*Task description:*
Give every line of the data again, exactly as it is written.

*Excerpted records:*
=-=-=
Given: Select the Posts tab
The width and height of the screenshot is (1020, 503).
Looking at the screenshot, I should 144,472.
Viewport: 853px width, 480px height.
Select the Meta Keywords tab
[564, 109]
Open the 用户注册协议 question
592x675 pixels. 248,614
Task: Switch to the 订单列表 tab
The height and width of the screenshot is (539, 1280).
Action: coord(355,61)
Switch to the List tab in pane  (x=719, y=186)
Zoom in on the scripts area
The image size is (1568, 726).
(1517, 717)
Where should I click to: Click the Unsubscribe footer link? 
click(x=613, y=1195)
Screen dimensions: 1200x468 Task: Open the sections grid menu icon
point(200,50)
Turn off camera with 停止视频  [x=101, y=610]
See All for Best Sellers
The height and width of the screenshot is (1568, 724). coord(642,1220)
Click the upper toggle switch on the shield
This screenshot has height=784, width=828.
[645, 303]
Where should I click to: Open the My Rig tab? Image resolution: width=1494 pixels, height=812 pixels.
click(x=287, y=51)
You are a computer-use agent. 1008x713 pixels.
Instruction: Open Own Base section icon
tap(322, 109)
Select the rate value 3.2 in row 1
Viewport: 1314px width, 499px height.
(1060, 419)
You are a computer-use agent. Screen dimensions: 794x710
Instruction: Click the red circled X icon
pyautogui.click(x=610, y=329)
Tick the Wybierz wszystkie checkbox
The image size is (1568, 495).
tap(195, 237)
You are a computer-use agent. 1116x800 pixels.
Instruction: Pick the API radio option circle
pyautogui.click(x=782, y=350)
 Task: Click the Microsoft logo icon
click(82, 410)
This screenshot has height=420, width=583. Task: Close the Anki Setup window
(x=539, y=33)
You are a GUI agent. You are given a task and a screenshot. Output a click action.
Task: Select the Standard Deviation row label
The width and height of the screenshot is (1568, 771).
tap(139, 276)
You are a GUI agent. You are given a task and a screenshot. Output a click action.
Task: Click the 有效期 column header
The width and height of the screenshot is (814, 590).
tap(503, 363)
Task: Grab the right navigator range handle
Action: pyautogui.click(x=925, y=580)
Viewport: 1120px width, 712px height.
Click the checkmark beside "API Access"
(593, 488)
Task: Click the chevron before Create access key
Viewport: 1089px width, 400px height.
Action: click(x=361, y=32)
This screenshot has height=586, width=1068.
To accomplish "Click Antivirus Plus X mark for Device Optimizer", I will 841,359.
=-=-=
*Solution:*
Given: Select the Posts tab
The width and height of the screenshot is (1020, 503).
Looking at the screenshot, I should 144,472.
Viewport: 853px width, 480px height.
Select the Meta Keywords tab
[564, 109]
Open the 用户注册协议 question
592x675 pixels. 248,614
Task: Switch to the 订单列表 tab
The height and width of the screenshot is (539, 1280).
Action: coord(355,61)
Switch to the List tab in pane  (x=719, y=186)
Zoom in on the scripts area
The image size is (1568, 726).
(1517, 717)
Where should I click to: Click the Unsubscribe footer link? 
click(x=613, y=1195)
Screen dimensions: 1200x468 Task: Open the sections grid menu icon
point(200,50)
Turn off camera with 停止视频  [x=101, y=610]
See All for Best Sellers
The height and width of the screenshot is (1568, 724). coord(642,1220)
Click the upper toggle switch on the shield
This screenshot has height=784, width=828.
[645, 303]
Where should I click to: Open the My Rig tab? Image resolution: width=1494 pixels, height=812 pixels.
click(x=287, y=51)
You are a computer-use agent. 1008x713 pixels.
Instruction: Open Own Base section icon
tap(322, 109)
Select the rate value 3.2 in row 1
Viewport: 1314px width, 499px height.
(1060, 419)
You are a computer-use agent. Screen dimensions: 794x710
Instruction: Click the red circled X icon
pyautogui.click(x=610, y=329)
Tick the Wybierz wszystkie checkbox
The image size is (1568, 495).
tap(195, 237)
You are a computer-use agent. 1116x800 pixels.
Instruction: Pick the API radio option circle
pyautogui.click(x=782, y=350)
 Task: Click the Microsoft logo icon
click(82, 410)
This screenshot has height=420, width=583. Task: Close the Anki Setup window
(x=539, y=33)
You are a GUI agent. You are given a task and a screenshot. Output a click action.
Task: Select the Standard Deviation row label
The width and height of the screenshot is (1568, 771).
tap(139, 276)
You are a GUI agent. You are given a task and a screenshot. Output a click action.
Task: Click the 有效期 column header
The width and height of the screenshot is (814, 590).
tap(503, 363)
Task: Grab the right navigator range handle
Action: pyautogui.click(x=925, y=580)
Viewport: 1120px width, 712px height.
Click the checkmark beside "API Access"
(593, 488)
Task: Click the chevron before Create access key
Viewport: 1089px width, 400px height.
Action: click(x=361, y=32)
This screenshot has height=586, width=1068.
To accomplish "Click Antivirus Plus X mark for Device Optimizer", I will 841,359.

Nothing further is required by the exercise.